>> puts bc1.body
<sessionBundles xmlns:xmi="http://www.omg.org/XMI"
xmlns:sailuserdata="sailuserdata"
start="2009-08-07T03:40:56.987-0400"
stop="2009-08-07T03:41:09.550-0400"
curnitUUID="cccccccc-0009-0000-0000-000000000000"
sessionUUID="266bc667-c948-45d6-94a7-ed201ed94525"
timeDifference="1812" localIP="71.234.33.35">
<agents role="RUN_WORKGROUP"/>
<sdsReturnAddresses>http://rites-investigations.concord.org/dataservice/bundle_loggers/107/bundle_contents.bundle</sdsReturnAddresses>
<launchProperties key="previous.bundle.session.id"
value="2a78cc67-e46b-4085-92b8-4b619ea3600e"/>
<launchProperties key="maven.jnlp.version"
value="all-otrunk-snapshot-0.1.0-20090731.193831"/>
<launchProperties key="sds_time" value="1249630856987"/>
<launchProperties key="sailotrunk.otmlurl"
value="http://rites-investigations.concord.org/investigations/415.otml"/>
</sessionBundles>
23 out of 483 bundles on the RITES production server have no
<SockEntries /> element.
In some circumstance it appears the answer is yes.
I logged in to the rites dev server as the student: 'student' and ran
the Investigation 'States of Matter - MS' five times, four of the
times I saved a snapshot.
After the first session I started up a script console session on the
rites dev server.
The session was requesting config data for learner 105 so I started there:
>> l105 = Portal::Learner.find(105)
=> #<Portal::Learner id: 105, uuid:
"8fe1bdf2-8325-11de-9bea-001ec94098a1", student_id: 1, offering_id:
25, created_at: "2009-08-07 07:40:21", updated_at: "2009-08-07
07:40:21", bundle_logger_id: 107, console_logger_id: 107>
Anfter the first session there was one bundle_content object saved.

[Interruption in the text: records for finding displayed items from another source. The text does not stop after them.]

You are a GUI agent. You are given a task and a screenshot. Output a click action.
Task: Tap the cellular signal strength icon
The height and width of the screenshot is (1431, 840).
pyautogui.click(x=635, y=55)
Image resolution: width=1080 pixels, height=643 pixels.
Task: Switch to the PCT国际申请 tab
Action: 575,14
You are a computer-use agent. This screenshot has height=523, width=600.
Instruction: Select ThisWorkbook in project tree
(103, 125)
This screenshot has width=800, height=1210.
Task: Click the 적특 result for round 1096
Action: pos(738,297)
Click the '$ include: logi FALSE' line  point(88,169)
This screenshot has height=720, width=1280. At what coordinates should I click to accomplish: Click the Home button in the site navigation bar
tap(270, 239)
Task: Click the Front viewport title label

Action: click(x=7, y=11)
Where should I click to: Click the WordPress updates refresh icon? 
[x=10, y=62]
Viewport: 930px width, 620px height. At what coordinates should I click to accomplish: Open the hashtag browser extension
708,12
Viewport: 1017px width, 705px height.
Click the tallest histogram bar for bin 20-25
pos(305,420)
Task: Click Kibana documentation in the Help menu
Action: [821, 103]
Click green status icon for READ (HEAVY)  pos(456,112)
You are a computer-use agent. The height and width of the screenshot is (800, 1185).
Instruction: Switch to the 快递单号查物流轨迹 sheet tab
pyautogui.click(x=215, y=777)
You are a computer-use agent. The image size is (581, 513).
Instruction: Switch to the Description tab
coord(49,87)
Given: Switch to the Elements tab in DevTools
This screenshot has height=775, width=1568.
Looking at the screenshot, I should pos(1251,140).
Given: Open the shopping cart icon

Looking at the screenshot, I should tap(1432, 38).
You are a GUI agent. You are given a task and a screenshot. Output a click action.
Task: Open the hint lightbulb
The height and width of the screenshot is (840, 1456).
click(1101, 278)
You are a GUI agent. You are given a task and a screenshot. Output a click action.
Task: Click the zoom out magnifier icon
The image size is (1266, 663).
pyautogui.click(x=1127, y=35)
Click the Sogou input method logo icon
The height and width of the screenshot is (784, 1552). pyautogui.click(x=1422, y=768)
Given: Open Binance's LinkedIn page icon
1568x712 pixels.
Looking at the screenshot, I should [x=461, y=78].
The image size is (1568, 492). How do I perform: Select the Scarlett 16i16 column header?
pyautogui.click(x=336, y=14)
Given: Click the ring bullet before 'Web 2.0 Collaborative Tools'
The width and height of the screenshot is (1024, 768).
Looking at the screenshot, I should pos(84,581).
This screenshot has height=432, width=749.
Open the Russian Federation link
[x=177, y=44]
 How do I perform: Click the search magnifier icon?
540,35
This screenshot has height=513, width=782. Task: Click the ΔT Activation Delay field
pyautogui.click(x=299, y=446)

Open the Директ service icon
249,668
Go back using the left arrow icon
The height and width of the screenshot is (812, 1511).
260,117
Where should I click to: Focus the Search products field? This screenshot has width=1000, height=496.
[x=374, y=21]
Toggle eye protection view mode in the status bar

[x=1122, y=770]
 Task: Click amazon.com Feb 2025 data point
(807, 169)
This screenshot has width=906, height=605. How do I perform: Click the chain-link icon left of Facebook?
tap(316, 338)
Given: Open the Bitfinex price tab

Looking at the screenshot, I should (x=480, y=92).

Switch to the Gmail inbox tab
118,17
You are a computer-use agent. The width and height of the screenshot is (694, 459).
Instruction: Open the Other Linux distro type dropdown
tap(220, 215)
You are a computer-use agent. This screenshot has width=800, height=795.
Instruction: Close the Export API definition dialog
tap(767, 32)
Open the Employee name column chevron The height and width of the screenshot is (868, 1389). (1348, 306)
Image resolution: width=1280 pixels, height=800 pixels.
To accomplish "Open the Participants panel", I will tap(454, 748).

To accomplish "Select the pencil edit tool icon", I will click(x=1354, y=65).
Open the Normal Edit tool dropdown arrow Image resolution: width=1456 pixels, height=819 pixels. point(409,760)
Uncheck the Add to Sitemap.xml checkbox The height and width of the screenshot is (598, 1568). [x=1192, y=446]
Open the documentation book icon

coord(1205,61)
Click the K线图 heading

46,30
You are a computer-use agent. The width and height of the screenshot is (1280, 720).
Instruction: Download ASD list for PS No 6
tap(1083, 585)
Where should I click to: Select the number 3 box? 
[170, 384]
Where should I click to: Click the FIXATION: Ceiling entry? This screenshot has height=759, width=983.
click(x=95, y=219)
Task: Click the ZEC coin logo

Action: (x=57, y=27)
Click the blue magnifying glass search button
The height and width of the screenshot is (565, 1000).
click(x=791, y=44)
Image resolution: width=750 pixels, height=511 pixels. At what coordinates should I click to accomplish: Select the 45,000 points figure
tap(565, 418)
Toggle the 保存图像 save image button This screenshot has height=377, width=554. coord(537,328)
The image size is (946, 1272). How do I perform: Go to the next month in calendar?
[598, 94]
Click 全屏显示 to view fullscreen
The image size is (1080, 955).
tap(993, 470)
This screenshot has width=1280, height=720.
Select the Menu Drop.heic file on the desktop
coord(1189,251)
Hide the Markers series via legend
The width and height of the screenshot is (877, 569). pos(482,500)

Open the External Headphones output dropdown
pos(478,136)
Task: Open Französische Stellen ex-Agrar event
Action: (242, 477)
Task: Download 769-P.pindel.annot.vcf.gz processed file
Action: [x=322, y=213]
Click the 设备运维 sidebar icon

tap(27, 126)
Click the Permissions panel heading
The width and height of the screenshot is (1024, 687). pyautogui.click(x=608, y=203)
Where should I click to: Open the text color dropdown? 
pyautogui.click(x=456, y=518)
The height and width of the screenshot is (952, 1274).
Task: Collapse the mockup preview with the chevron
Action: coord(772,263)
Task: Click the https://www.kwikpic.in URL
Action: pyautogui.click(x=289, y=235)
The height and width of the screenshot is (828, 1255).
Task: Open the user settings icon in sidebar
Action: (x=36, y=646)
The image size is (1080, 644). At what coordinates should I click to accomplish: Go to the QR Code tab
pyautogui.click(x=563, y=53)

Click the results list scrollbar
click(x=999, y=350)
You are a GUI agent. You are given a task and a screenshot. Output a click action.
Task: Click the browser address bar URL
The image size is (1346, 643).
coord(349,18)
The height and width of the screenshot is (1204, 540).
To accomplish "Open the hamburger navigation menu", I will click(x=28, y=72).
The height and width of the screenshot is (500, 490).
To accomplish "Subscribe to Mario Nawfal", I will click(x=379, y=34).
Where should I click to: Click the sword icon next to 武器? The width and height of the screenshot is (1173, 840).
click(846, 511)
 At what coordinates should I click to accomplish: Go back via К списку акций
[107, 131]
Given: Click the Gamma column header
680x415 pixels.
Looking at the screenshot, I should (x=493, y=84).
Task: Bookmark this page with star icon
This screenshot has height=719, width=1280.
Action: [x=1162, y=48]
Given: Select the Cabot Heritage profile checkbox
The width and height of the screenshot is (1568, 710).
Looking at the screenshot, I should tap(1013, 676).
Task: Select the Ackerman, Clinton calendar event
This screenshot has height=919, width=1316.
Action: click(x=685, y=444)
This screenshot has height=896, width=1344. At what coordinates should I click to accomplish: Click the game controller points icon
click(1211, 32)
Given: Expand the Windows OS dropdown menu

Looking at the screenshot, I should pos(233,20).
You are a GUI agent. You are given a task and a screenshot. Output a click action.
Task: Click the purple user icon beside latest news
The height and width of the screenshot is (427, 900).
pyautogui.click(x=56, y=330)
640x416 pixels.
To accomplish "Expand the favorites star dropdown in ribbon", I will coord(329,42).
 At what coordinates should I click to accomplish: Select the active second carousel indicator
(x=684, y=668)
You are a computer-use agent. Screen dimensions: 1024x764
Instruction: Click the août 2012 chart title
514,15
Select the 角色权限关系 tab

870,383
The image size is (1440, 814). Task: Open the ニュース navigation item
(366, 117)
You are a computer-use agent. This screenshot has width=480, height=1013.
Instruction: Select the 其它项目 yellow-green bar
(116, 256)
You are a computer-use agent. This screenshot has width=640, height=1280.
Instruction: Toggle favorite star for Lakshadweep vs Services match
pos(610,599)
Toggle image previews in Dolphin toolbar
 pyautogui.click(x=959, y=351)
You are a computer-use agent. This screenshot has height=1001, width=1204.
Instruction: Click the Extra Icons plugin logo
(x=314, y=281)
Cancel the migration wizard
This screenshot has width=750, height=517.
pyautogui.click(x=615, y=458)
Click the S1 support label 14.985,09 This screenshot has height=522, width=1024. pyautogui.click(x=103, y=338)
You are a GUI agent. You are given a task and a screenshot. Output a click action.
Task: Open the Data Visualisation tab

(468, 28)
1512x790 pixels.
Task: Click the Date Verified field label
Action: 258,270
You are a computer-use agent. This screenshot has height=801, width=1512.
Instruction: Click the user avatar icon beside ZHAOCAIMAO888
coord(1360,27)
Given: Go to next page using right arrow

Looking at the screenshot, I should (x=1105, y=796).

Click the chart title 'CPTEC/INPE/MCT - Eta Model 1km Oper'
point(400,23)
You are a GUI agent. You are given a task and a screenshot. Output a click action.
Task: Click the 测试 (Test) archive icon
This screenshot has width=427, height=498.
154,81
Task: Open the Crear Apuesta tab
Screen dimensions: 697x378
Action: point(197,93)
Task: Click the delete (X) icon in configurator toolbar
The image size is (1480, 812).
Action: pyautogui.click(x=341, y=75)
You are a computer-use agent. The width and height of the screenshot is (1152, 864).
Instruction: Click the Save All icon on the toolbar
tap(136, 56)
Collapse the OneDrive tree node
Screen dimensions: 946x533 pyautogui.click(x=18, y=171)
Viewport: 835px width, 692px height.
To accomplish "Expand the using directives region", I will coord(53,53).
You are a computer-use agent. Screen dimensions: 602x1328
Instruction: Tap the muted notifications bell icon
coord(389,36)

>> bl = l105.bundle_logger
=> #<Dataservice::BundleLogger id: 107, created_at: "2009-08-07
07:40:21", updated_at: "2009-08-07 07:40:21">
>> bl.reload; bl.bundle_contents.each_with_index { |bc, i| puts
>>"#{i}: #{bc.id}, #{bc.body.length}, empty: #{bc.empty}" } ; nil
0: 510, 48273, empty:
=> nil
After running the Investigation twice and saving another snapshot
each time there were now three bundle_content objects:
>> bl.reload; bl.bundle_contents.each_with_index { |bc, i| puts
>>"#{i}: #{bc.id}, #{bc.body.length}, empty: #{bc.empty}" } ; nil
0: 510, 48273, empty:
1: 511, 94192, empty:
2: 513, 140043, empty:
=> nil
I started the fourth session and immediately quit:
>> bl.reload; bl.bundle_contents.each_with_index { |bc, i| puts
>>"#{i}: #{bc.id}, #{bc.body.length}, empty: #{bc.empty}" } ; nil
0: 510, 48273, empty:
1: 511, 94192, empty:
2: 513, 140043, empty:
3: 514, 860, empty: true
=> nil
The empty flag indicates there there was no otml data at all in the
session bundle.
I added a new association which should get the right bundle -- and it
skips 514 and gets 513:
>> bl.last_non_empty_bundle_content.id
=> 513
After running one more session and saving another snapshot to go with
the first three here's what the five sessions look like:
>> bl.reload; bl.bundle_contents.each_with_index { |bc, i| puts
>>"#{i}: #{bc.id}, #{bc.body.length}, empty: #{bc.empty}" } ; nil
0: 510, 48273, empty:
1: 511, 94192, empty:
2: 513, 140043, empty:
3: 514, 860, empty: true
4: 515, 185919, empty:
=> nil
>> bl.last_non_empty_bundle_content.id
=> 515
I've already implemented what appears to be a robust logic for
dealing with these empty bundles as outlined in the previous message.
Save all bundles in a sequenced list by order of creation in the dataservice.
When a bundle_content model is saved:
extract the otml and set the boolean flags: valid_xml and empty.
When a bundle_logger is asked for a bundle_content object in the
learner controller:
return the most recent, valid and not empty bundle OR an empty bundle
Is there something missing from this logic that you noticed?
The ordering is done with acts_as_list so re-ordering is easy.
Are there situations you can think of (other than an admin fixing
something) where bundle re-ordering might be useful?
Separately it should be easy using the current model implementation
to refer to any particular bundle and preview the learners work at
any selected point in session sequence.